◆ **PROMPT**: Render every line of the items below as a JSON list of strings, one string per line, omitting blank lines.

◆ **PROVIDED RECORDS**:
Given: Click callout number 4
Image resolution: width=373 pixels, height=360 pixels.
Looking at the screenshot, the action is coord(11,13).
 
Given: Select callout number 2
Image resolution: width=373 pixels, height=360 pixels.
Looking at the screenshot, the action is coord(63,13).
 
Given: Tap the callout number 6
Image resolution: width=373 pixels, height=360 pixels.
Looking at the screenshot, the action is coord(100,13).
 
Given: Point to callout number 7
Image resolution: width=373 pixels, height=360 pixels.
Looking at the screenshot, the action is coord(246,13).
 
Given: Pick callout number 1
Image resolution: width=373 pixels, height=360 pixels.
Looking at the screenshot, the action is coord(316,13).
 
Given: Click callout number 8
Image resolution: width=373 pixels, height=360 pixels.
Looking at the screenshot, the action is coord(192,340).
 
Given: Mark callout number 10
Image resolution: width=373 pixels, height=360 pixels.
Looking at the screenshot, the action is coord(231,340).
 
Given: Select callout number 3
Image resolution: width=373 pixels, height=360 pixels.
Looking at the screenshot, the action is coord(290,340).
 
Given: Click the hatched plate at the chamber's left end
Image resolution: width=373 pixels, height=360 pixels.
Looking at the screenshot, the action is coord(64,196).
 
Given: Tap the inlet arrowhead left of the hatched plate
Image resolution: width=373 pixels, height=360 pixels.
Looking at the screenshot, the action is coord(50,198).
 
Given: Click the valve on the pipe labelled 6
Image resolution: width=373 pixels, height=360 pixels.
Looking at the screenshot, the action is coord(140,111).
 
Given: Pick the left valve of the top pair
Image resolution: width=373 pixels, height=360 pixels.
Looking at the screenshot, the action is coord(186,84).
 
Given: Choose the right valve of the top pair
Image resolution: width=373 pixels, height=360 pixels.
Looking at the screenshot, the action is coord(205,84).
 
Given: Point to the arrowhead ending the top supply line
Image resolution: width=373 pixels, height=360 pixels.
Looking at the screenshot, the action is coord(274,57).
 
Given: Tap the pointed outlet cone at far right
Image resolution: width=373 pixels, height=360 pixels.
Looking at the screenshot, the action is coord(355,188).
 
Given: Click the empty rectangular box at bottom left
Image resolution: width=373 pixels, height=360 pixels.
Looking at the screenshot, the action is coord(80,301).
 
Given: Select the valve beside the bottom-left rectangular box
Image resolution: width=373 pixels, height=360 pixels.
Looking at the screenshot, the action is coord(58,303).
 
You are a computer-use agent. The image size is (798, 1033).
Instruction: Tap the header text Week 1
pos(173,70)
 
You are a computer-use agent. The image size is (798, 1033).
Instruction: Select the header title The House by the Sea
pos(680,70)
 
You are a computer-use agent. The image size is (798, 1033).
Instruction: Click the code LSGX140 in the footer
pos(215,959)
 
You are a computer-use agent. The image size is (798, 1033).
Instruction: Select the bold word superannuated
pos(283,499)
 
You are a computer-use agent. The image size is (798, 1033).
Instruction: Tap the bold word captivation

◆ **EXPECTED ANSWER**:
[
  "Given: Click callout number 4",
  "Image resolution: width=373 pixels, height=360 pixels.",
  "Looking at the screenshot, the action is coord(11,13).",
  "Given: Select callout number 2",
  "Image resolution: width=373 pixels, height=360 pixels.",
  "Looking at the screenshot, the action is coord(63,13).",
  "Given: Tap the callout number 6",
  "Image resolution: width=373 pixels, height=360 pixels.",
  "Looking at the screenshot, the action is coord(100,13).",
  "Given: Point to callout number 7",
  "Image resolution: width=373 pixels, height=360 pixels.",
  "Looking at the screenshot, the action is coord(246,13).",
  "Given: Pick callout number 1",
  "Image resolution: width=373 pixels, height=360 pixels.",
  "Looking at the screenshot, the action is coord(316,13).",
  "Given: Click callout number 8",
  "Image resolution: width=373 pixels, height=360 pixels.",
  "Looking at the screenshot, the action is coord(192,340).",
  "Given: Mark callout number 10",
  "Image resolution: width=373 pixels, height=360 pixels.",
  "Looking at the screenshot, the action is coord(231,340).",
  "Given: Select callout number 3",
  "Image resolution: width=373 pixels, height=360 pixels.",
  "Looking at the screenshot, the action is coord(290,340).",
  "Given: Click the hatched plate at the chamber's left end",
  "Image resolution: width=373 pixels, height=360 pixels.",
  "Looking at the screenshot, the action is coord(64,196).",
  "Given: Tap the inlet arrowhead left of the hatched plate",
  "Image resolution: width=373 pixels, height=360 pixels.",
  "Looking at the screenshot, the action is coord(50,198).",
  "Given: Click the valve on the pipe labelled 6",
  "Image resolution: width=373 pixels, height=360 pixels.",
  "Looking at the screenshot, the action is coord(140,111).",
  "Given: Pick the left valve of the top pair",
  "Image resolution: width=373 pixels, height=360 pixels.",
  "Looking at the screenshot, the action is coord(186,84).",
  "Given: Choose the right valve of the top pair",
  "Image resolution: width=373 pixels, height=360 pixels.",
  "Looking at the screenshot, the action is coord(205,84).",
  "Given: Point to the arrowhead ending the top supply line",
  "Image resolution: width=373 pixels, height=360 pixels.",
  "Looking at the screenshot, the action is coord(274,57).",
  "Given: Tap the pointed outlet cone at far right",
  "Image resolution: width=373 pixels, height=360 pixels.",
  "Looking at the screenshot, the action is coord(355,188).",
  "Given: Click the empty rectangular box at bottom left",
  "Image resolution: width=373 pixels, height=360 pixels.",
  "Looking at the screenshot, the action is coord(80,301).",
  "Given: Select the valve beside the bottom-left rectangular box",
  "Image resolution: width=373 pixels, height=360 pixels.",
  "Looking at the screenshot, the action is coord(58,303).",
  "You are a computer-use agent. The image size is (798, 1033).",
  "Instruction: Tap the header text Week 1",
  "pos(173,70)",
  "You are a computer-use agent. The image size is (798, 1033).",
  "Instruction: Select the header title The House by the Sea",
  "pos(680,70)",
  "You are a computer-use agent. The image size is (798, 1033).",
  "Instruction: Click the code LSGX140 in the footer",
  "pos(215,959)",
  "You are a computer-use agent. The image size is (798, 1033).",
  "Instruction: Select the bold word superannuated",
  "pos(283,499)",
  "You are a computer-use agent. The image size is (798, 1033).",
  "Instruction: Tap the bold word captivation"
]